From the first line to the last, restate the data exactly, leaving out the images.
*** Data to use
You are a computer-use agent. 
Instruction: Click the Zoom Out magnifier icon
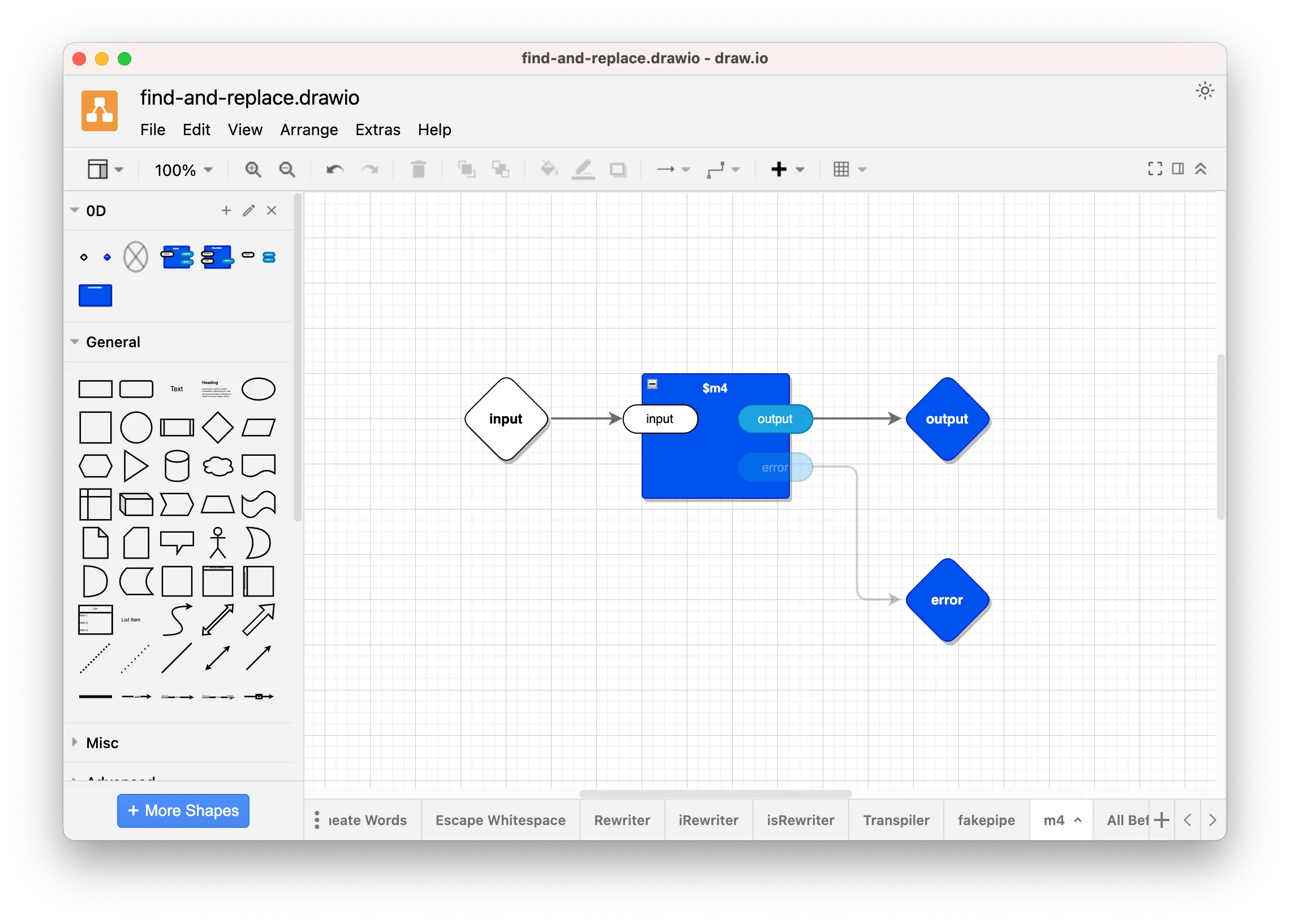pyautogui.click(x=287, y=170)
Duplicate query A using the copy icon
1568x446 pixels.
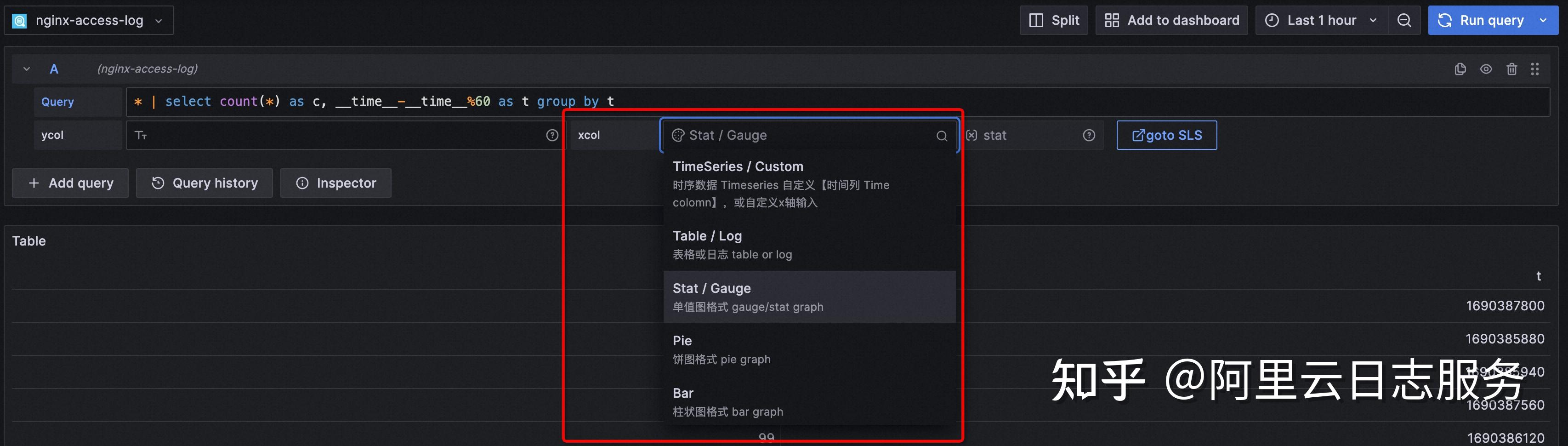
******
Task response:
You are a computer-use agent. 
Instruction: Click the Zoom Out magnifier icon
pyautogui.click(x=287, y=170)
Duplicate query A using the copy icon
1568x446 pixels.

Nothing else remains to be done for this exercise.